(Saved data entries)
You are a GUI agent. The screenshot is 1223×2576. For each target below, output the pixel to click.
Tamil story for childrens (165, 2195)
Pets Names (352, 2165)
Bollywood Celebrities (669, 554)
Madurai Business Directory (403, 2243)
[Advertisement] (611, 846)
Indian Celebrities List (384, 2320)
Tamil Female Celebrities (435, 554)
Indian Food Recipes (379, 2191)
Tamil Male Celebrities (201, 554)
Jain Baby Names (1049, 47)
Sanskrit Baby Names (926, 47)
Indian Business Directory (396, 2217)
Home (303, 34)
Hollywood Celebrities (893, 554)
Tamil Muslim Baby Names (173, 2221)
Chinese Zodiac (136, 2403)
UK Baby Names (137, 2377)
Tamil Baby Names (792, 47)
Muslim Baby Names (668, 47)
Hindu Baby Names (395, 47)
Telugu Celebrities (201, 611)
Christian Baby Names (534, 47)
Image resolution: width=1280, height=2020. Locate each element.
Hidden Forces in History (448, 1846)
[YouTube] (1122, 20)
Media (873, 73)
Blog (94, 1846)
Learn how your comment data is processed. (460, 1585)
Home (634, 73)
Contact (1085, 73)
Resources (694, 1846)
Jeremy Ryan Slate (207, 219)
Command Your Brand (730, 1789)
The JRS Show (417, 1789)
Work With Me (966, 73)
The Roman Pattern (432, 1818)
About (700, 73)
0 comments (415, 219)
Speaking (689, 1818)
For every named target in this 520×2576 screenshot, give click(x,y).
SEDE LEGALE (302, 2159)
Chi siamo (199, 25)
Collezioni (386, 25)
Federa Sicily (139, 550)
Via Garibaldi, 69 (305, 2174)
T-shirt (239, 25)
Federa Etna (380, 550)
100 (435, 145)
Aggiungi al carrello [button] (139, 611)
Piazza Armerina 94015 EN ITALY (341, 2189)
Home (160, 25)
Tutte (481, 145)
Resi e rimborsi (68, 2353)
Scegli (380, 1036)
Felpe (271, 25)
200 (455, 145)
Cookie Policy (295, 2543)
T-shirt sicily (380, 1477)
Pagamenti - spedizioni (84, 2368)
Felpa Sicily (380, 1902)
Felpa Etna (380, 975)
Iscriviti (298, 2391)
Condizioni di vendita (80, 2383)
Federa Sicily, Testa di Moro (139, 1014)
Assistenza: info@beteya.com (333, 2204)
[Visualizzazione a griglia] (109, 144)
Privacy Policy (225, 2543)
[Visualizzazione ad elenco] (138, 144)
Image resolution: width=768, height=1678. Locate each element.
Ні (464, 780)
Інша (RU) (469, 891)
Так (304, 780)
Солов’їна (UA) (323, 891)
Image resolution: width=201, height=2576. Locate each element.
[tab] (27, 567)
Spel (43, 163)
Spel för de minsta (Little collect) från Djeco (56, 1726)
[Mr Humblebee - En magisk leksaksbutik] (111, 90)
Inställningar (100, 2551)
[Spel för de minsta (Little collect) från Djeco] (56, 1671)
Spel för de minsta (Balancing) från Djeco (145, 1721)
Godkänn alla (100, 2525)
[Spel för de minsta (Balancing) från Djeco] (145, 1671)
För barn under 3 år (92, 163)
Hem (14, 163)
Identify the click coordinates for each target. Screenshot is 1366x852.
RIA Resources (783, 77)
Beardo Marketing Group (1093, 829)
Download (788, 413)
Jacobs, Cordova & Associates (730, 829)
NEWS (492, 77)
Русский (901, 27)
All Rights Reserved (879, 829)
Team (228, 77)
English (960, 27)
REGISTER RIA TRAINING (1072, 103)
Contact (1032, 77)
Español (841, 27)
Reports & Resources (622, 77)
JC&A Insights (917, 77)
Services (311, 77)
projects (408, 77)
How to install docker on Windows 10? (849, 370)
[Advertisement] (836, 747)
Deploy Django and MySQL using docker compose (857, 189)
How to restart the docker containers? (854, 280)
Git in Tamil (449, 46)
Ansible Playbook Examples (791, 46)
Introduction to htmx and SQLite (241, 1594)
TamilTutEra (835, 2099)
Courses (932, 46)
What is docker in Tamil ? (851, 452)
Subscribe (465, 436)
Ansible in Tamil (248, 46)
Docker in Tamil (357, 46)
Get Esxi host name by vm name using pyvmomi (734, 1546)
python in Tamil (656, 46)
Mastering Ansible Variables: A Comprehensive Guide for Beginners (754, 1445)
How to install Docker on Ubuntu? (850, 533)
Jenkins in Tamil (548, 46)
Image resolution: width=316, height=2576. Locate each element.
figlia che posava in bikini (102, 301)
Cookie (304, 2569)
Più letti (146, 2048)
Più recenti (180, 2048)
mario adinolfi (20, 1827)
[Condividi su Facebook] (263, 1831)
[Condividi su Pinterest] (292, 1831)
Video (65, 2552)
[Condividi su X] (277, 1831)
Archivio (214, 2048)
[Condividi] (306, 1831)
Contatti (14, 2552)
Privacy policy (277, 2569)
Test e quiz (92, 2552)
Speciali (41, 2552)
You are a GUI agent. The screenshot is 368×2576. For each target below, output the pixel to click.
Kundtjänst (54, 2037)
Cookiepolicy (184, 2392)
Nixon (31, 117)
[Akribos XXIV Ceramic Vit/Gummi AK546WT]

Activity: Would you reproduce all of the data exactly, without a single alteration?

Answer below:
You are a GUI agent. The screenshot is 1223×2576. For each target below, output the pixel to click.
Tamil story for childrens (165, 2195)
Pets Names (352, 2165)
Bollywood Celebrities (669, 554)
Madurai Business Directory (403, 2243)
[Advertisement] (611, 846)
Indian Celebrities List (384, 2320)
Tamil Female Celebrities (435, 554)
Indian Food Recipes (379, 2191)
Tamil Male Celebrities (201, 554)
Jain Baby Names (1049, 47)
Sanskrit Baby Names (926, 47)
Indian Business Directory (396, 2217)
Home (303, 34)
Hollywood Celebrities (893, 554)
Tamil Muslim Baby Names (173, 2221)
Chinese Zodiac (136, 2403)
UK Baby Names (137, 2377)
Tamil Baby Names (792, 47)
Muslim Baby Names (668, 47)
Hindu Baby Names (395, 47)
Telugu Celebrities (201, 611)
Christian Baby Names (534, 47)
Image resolution: width=1280, height=2020. Locate each element.
Hidden Forces in History (448, 1846)
[YouTube] (1122, 20)
Media (873, 73)
Blog (94, 1846)
Learn how your comment data is processed. (460, 1585)
Home (634, 73)
Contact (1085, 73)
Resources (694, 1846)
Jeremy Ryan Slate (207, 219)
Command Your Brand (730, 1789)
The JRS Show (417, 1789)
Work With Me (966, 73)
The Roman Pattern (432, 1818)
About (700, 73)
0 comments (415, 219)
Speaking (689, 1818)
For every named target in this 520×2576 screenshot, give click(x,y).
SEDE LEGALE (302, 2159)
Chi siamo (199, 25)
Collezioni (386, 25)
Federa Sicily (139, 550)
Via Garibaldi, 69 (305, 2174)
T-shirt (239, 25)
Federa Etna (380, 550)
100 (435, 145)
Aggiungi al carrello [button] (139, 611)
Piazza Armerina 94015 EN ITALY (341, 2189)
Home (160, 25)
Tutte (481, 145)
Resi e rimborsi (68, 2353)
Scegli (380, 1036)
Felpe (271, 25)
200 (455, 145)
Cookie Policy (295, 2543)
T-shirt sicily (380, 1477)
Pagamenti - spedizioni (84, 2368)
Felpa Sicily (380, 1902)
Felpa Etna (380, 975)
Iscriviti (298, 2391)
Condizioni di vendita (80, 2383)
Federa Sicily, Testa di Moro (139, 1014)
Assistenza: info@beteya.com (333, 2204)
[Visualizzazione a griglia] (109, 144)
Privacy Policy (225, 2543)
[Visualizzazione ad elenco] (138, 144)
Image resolution: width=768, height=1678. Locate each element.
Ні (464, 780)
Інша (RU) (469, 891)
Так (304, 780)
Солов’їна (UA) (323, 891)
Image resolution: width=201, height=2576. Locate each element.
[tab] (27, 567)
Spel (43, 163)
Spel för de minsta (Little collect) från Djeco (56, 1726)
[Mr Humblebee - En magisk leksaksbutik] (111, 90)
Inställningar (100, 2551)
[Spel för de minsta (Little collect) från Djeco] (56, 1671)
Spel för de minsta (Balancing) från Djeco (145, 1721)
Godkänn alla (100, 2525)
[Spel för de minsta (Balancing) från Djeco] (145, 1671)
För barn under 3 år (92, 163)
Hem (14, 163)
Identify the click coordinates for each target. Screenshot is 1366x852.
RIA Resources (783, 77)
Beardo Marketing Group (1093, 829)
Download (788, 413)
Jacobs, Cordova & Associates (730, 829)
NEWS (492, 77)
Русский (901, 27)
All Rights Reserved (879, 829)
Team (228, 77)
English (960, 27)
REGISTER RIA TRAINING (1072, 103)
Contact (1032, 77)
Español (841, 27)
Reports & Resources (622, 77)
JC&A Insights (917, 77)
Services (311, 77)
projects (408, 77)
How to install docker on Windows 10? (849, 370)
[Advertisement] (836, 747)
Deploy Django and MySQL using docker compose (857, 189)
How to restart the docker containers? (854, 280)
Git in Tamil (449, 46)
Ansible Playbook Examples (791, 46)
Introduction to htmx and SQLite (241, 1594)
TamilTutEra (835, 2099)
Courses (932, 46)
What is docker in Tamil ? (851, 452)
Subscribe (465, 436)
Ansible in Tamil (248, 46)
Docker in Tamil (357, 46)
Get Esxi host name by vm name using pyvmomi (734, 1546)
python in Tamil (656, 46)
Mastering Ansible Variables: A Comprehensive Guide for Beginners (754, 1445)
How to install Docker on Ubuntu? (850, 533)
Jenkins in Tamil (548, 46)
Image resolution: width=316, height=2576. Locate each element.
figlia che posava in bikini (102, 301)
Cookie (304, 2569)
Più letti (146, 2048)
Più recenti (180, 2048)
mario adinolfi (20, 1827)
[Condividi su Facebook] (263, 1831)
[Condividi su Pinterest] (292, 1831)
Video (65, 2552)
[Condividi su X] (277, 1831)
Archivio (214, 2048)
[Condividi] (306, 1831)
Contatti (14, 2552)
Privacy policy (277, 2569)
Test e quiz (92, 2552)
Speciali (41, 2552)
You are a GUI agent. The screenshot is 368×2576. For each target below, output the pixel to click.
Kundtjänst (54, 2037)
Cookiepolicy (184, 2392)
Nixon (31, 117)
[Akribos XXIV Ceramic Vit/Gummi AK546WT]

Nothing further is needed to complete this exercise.